-- start of DATA ENTRIES --

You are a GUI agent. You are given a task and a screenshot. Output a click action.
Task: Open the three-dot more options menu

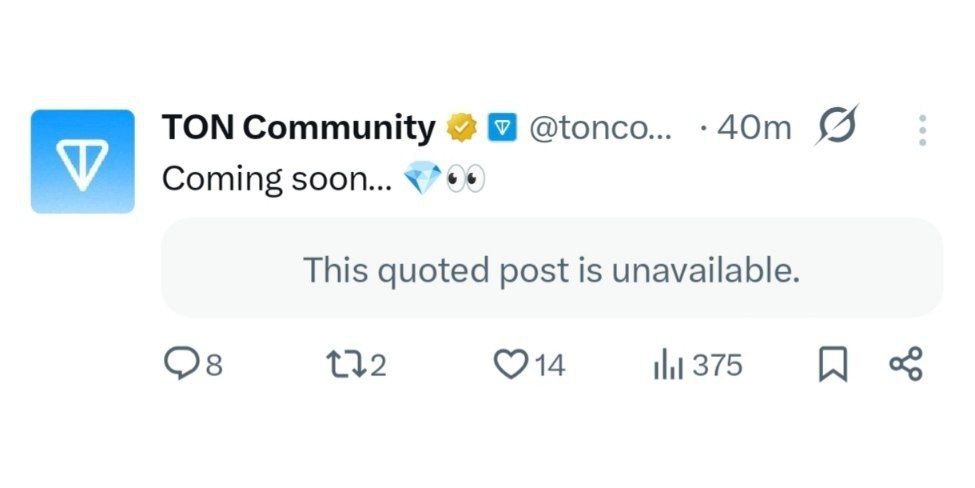922,130
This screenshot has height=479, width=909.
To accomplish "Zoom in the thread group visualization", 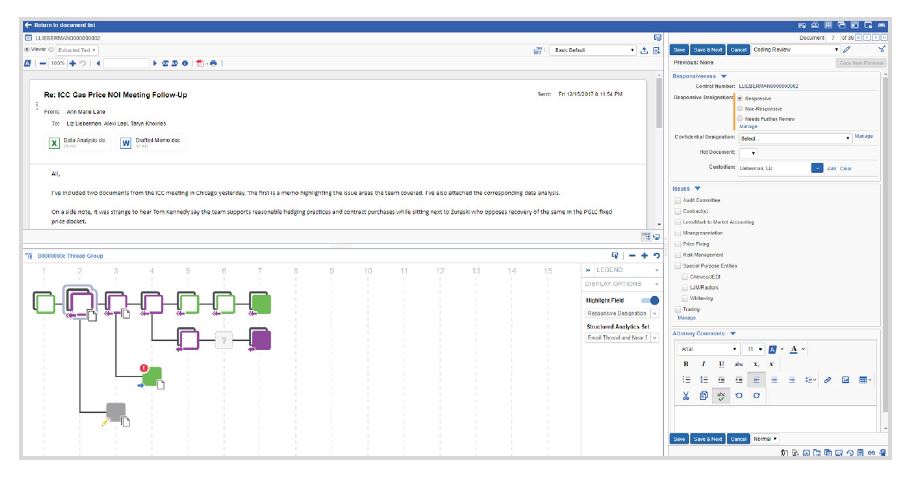I will (644, 256).
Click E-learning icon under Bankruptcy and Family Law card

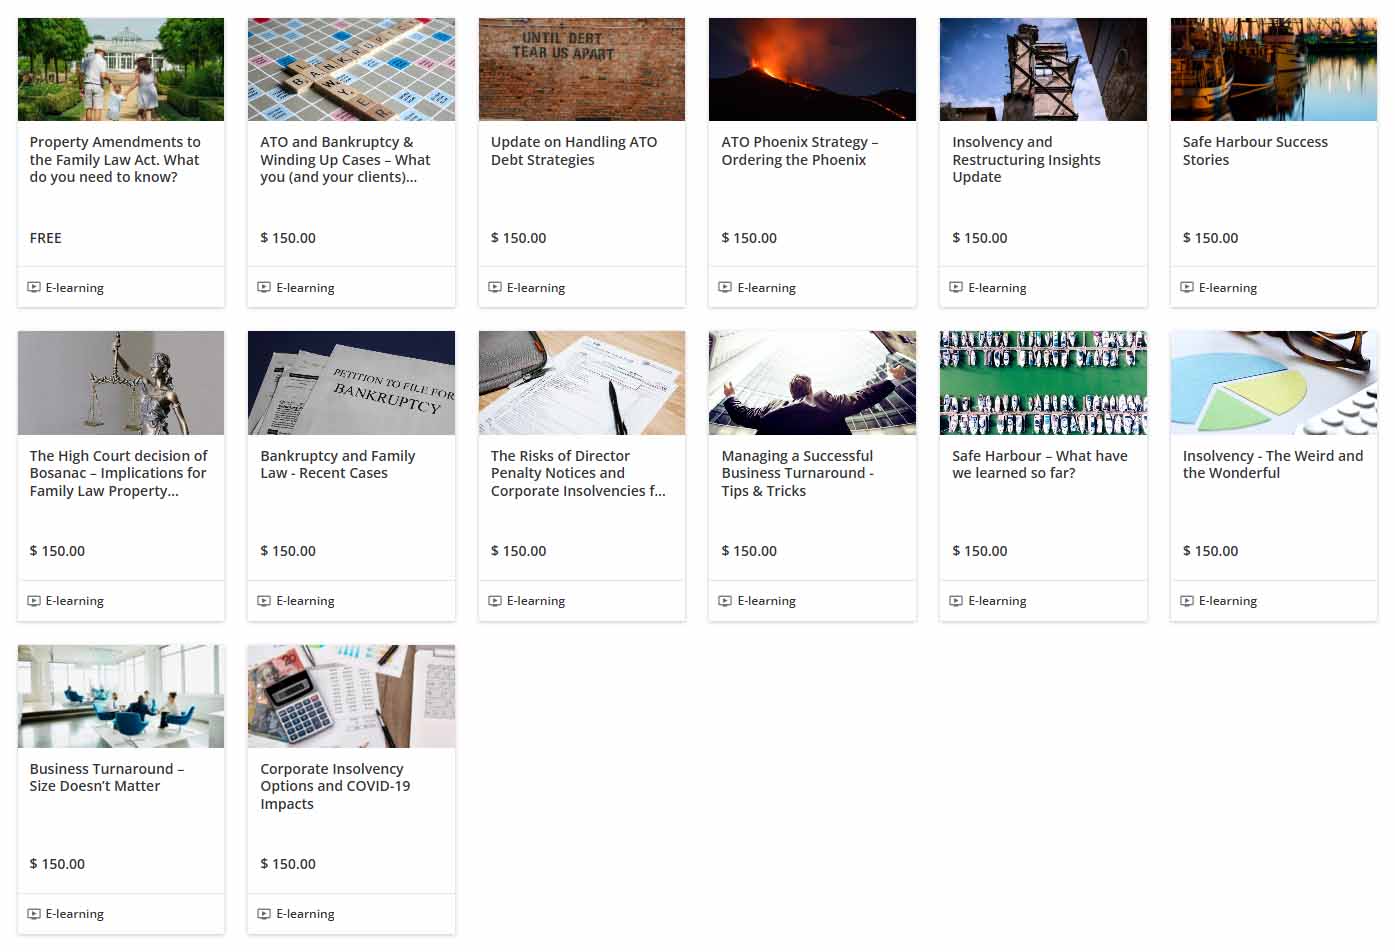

-- end of DATA ENTRIES --

EXERCISE DIRECTIONS – Copy out every line of the entries above that contains the string "screenshot". Letter case matters.

EXERCISE RESULT –
You are a GUI agent. You are given a task and a screenshot. Output a click action.
This screenshot has height=479, width=909.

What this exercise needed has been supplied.